## Exercise brief
Every line from the one with "This screenshot has height=835, width=1456." to the one with "Task: Click the switch", including those two, is to be copied exactly; all other lines of the entries below are left out.

## Source information

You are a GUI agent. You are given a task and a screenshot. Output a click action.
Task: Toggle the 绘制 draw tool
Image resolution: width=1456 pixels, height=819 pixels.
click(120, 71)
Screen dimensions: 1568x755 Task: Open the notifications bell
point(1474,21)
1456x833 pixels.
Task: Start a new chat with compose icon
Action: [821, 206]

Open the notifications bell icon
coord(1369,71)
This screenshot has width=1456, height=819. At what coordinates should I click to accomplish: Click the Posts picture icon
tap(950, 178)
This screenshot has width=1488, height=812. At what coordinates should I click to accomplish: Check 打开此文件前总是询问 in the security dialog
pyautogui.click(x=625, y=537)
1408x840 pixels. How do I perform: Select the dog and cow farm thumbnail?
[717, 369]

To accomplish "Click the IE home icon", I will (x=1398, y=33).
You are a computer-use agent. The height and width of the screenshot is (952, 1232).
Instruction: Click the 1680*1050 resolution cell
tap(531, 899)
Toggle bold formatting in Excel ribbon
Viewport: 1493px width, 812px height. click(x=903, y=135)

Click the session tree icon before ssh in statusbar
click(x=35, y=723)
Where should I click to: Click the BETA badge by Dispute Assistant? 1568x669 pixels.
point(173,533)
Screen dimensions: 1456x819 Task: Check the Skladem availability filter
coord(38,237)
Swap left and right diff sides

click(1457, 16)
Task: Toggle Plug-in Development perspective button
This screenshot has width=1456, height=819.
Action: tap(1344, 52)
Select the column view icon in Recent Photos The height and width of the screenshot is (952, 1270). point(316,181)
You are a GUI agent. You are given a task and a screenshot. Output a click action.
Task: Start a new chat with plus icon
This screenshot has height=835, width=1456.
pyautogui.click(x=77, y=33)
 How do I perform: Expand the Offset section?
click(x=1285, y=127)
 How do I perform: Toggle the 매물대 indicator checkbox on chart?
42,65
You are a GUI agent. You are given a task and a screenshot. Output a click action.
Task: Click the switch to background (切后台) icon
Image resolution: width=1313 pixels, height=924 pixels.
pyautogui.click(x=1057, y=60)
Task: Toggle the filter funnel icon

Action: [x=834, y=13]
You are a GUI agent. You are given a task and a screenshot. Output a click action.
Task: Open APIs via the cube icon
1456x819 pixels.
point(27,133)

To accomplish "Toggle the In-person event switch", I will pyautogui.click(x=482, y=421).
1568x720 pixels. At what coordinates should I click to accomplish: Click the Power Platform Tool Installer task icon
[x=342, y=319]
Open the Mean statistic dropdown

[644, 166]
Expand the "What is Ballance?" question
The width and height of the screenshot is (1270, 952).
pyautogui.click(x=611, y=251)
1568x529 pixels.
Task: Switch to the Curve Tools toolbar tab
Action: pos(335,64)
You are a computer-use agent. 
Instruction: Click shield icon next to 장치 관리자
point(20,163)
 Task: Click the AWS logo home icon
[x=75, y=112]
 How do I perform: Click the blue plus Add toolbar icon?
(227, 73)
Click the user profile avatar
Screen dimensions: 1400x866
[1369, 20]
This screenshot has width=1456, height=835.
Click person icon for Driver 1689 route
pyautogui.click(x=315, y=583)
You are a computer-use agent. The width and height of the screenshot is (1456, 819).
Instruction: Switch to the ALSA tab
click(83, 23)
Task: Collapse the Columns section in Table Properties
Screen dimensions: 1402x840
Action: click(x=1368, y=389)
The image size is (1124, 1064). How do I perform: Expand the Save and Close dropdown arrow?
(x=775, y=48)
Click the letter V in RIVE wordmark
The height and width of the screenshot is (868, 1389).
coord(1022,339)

## Response
This screenshot has height=835, width=1456.
pyautogui.click(x=77, y=33)
 How do I perform: Expand the Offset section?
click(x=1285, y=127)
 How do I perform: Toggle the 매물대 indicator checkbox on chart?
42,65
You are a GUI agent. You are given a task and a screenshot. Output a click action.
Task: Click the switch to background (切后台) icon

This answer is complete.